▶ **Exercise details**
What needs transcribing is the line with "Task: Tap the green Battery icon" and every line after it to the end of the records, exactly and alone, with no pictures.

(Stored items)
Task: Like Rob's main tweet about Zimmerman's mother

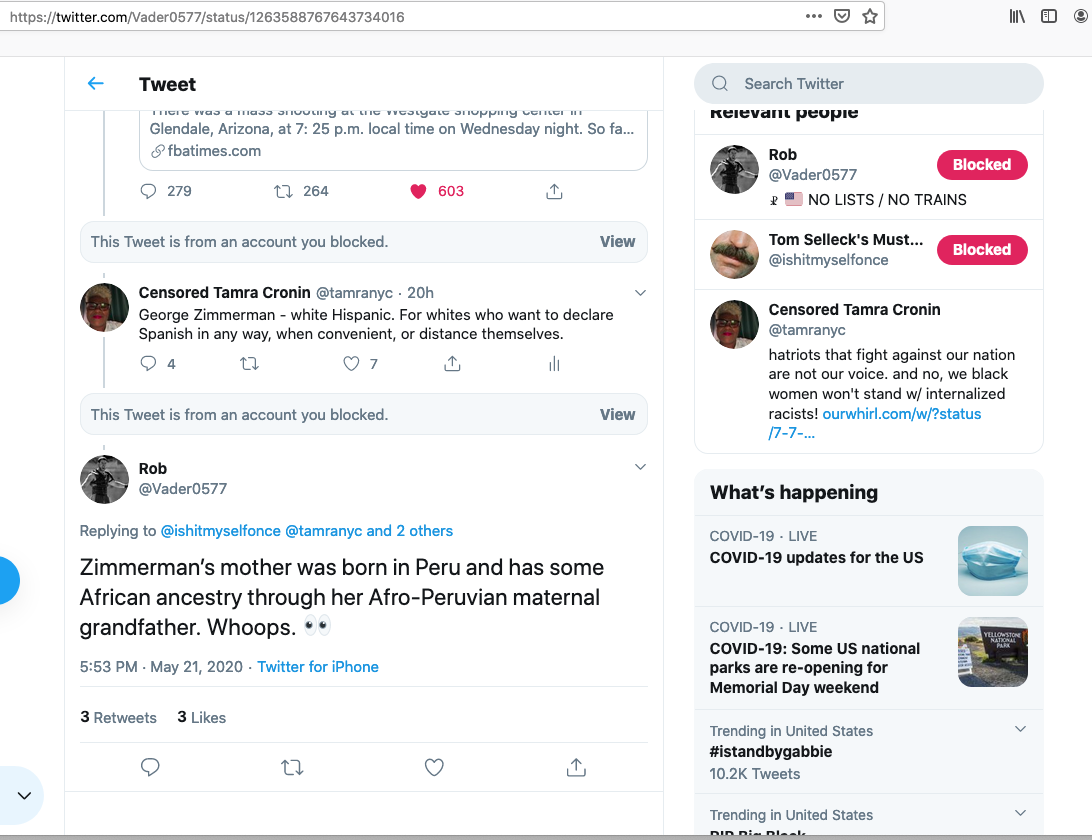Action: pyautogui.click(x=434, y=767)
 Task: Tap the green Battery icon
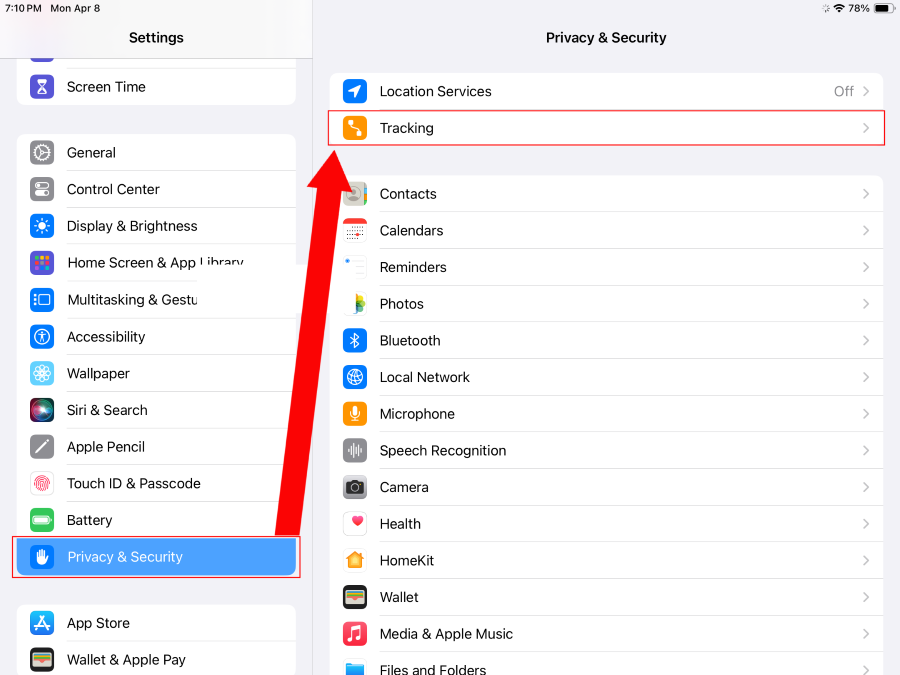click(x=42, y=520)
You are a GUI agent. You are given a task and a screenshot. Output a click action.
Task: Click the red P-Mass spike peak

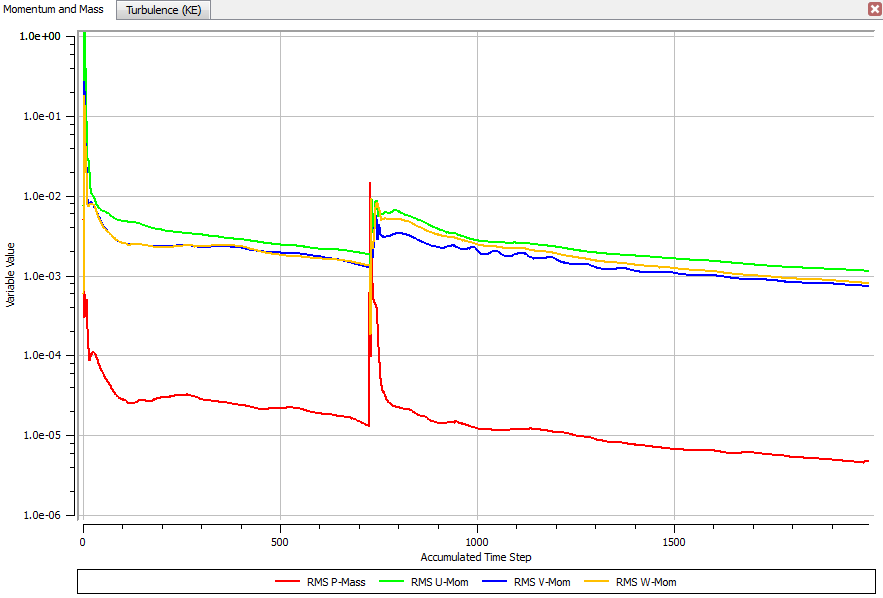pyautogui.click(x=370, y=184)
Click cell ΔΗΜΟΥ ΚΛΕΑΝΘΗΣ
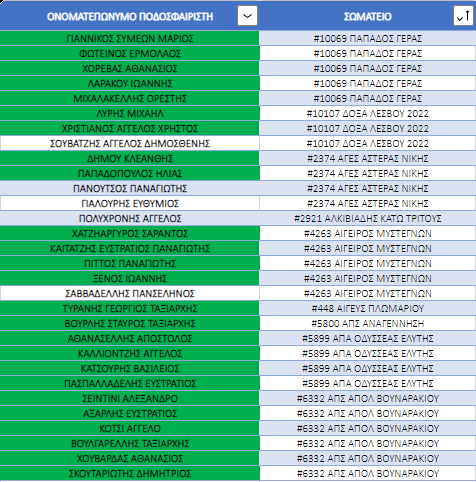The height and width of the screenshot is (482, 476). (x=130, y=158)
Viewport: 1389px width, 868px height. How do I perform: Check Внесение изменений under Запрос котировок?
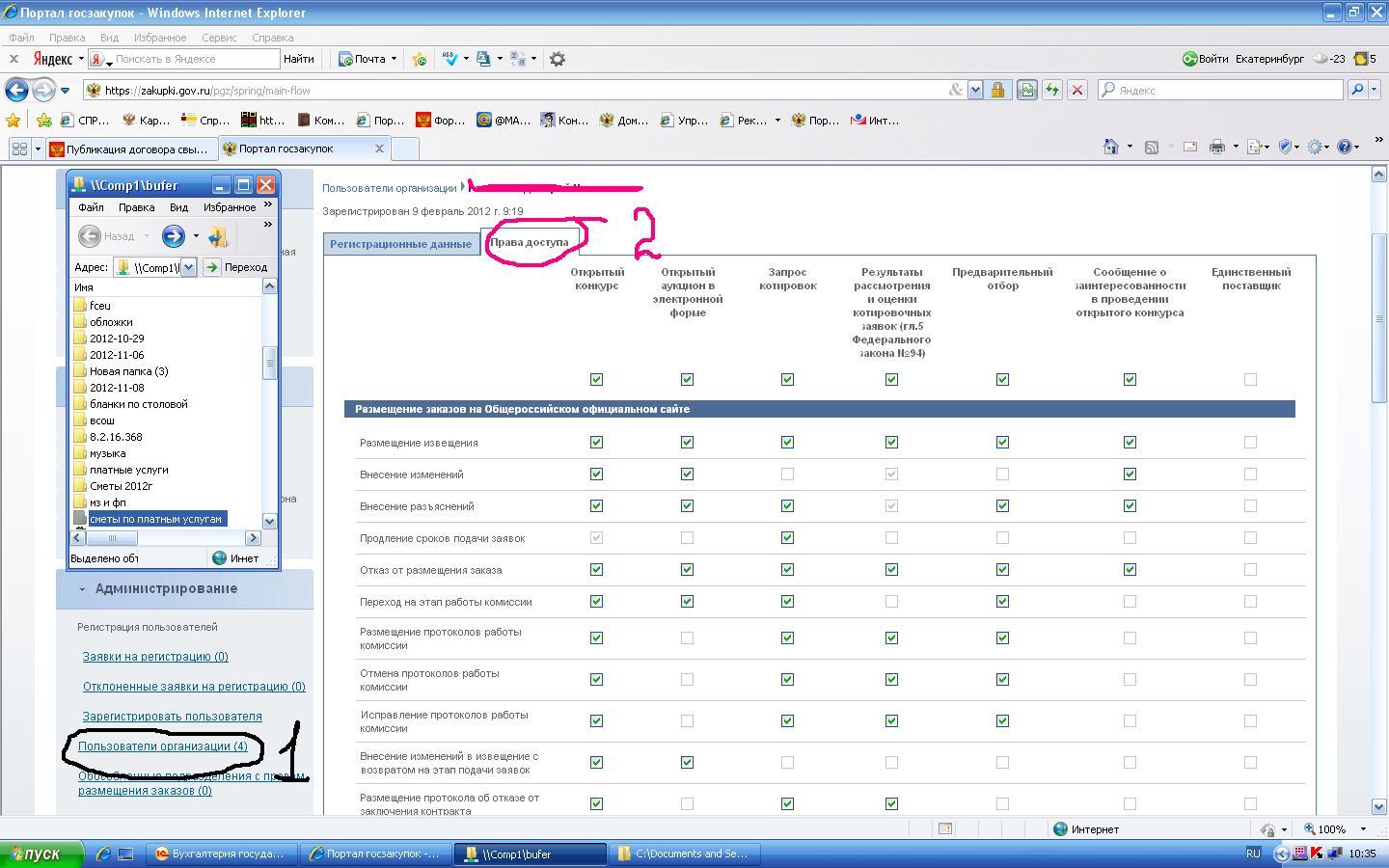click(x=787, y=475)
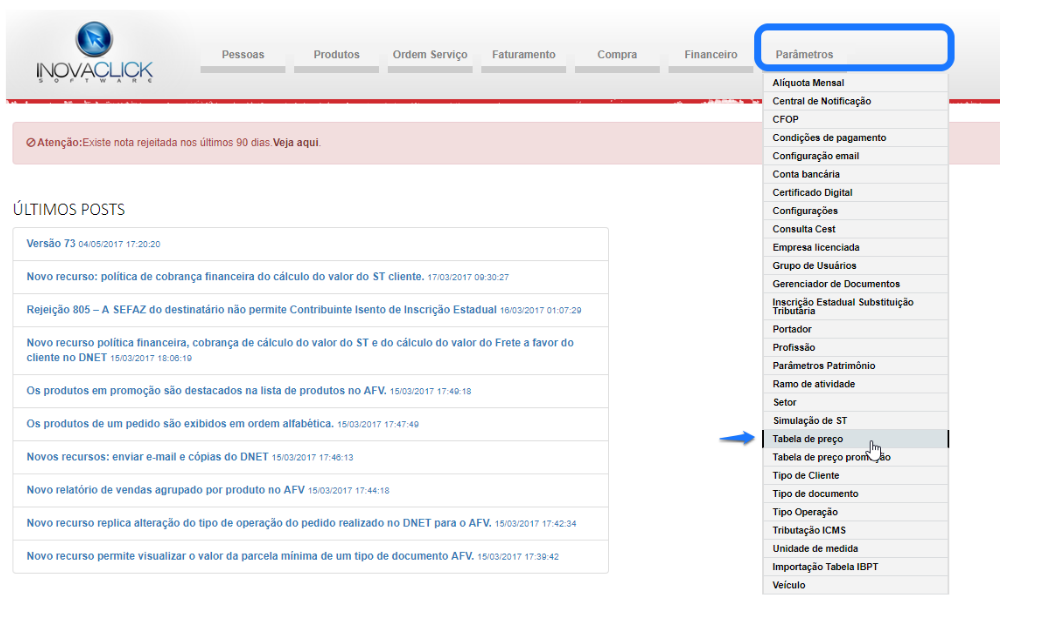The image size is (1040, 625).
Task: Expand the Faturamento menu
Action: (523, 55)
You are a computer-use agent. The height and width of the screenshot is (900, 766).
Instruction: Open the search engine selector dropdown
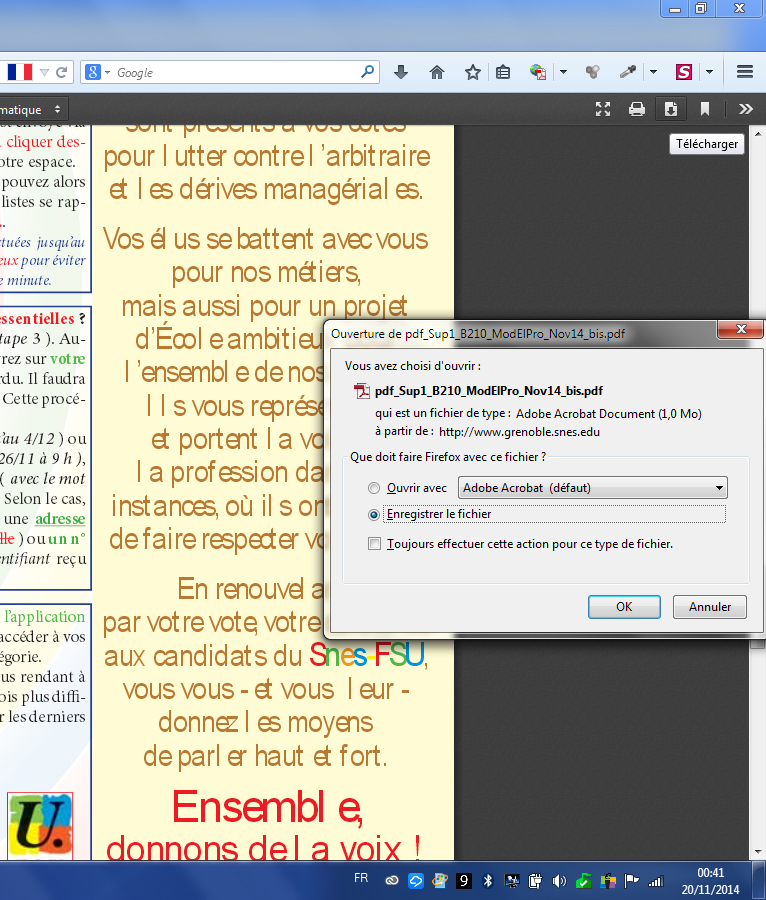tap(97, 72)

▶ **Exercise result**
 Task: Tap the green Battery icon
click(x=42, y=520)
You are a GUI agent. You are given a task and a screenshot. Output a click action.
Task: Click the red P-Mass spike peak

pyautogui.click(x=370, y=184)
Click cell ΔΗΜΟΥ ΚΛΕΑΝΘΗΣ
The height and width of the screenshot is (482, 476). (x=130, y=158)
Viewport: 1389px width, 868px height. How do I perform: Check Внесение изменений under Запрос котировок?
click(x=787, y=475)
The image size is (1040, 625).
Task: Expand the Faturamento menu
Action: (523, 55)
You are a computer-use agent. The height and width of the screenshot is (900, 766).
Instruction: Open the search engine selector dropdown
tap(97, 72)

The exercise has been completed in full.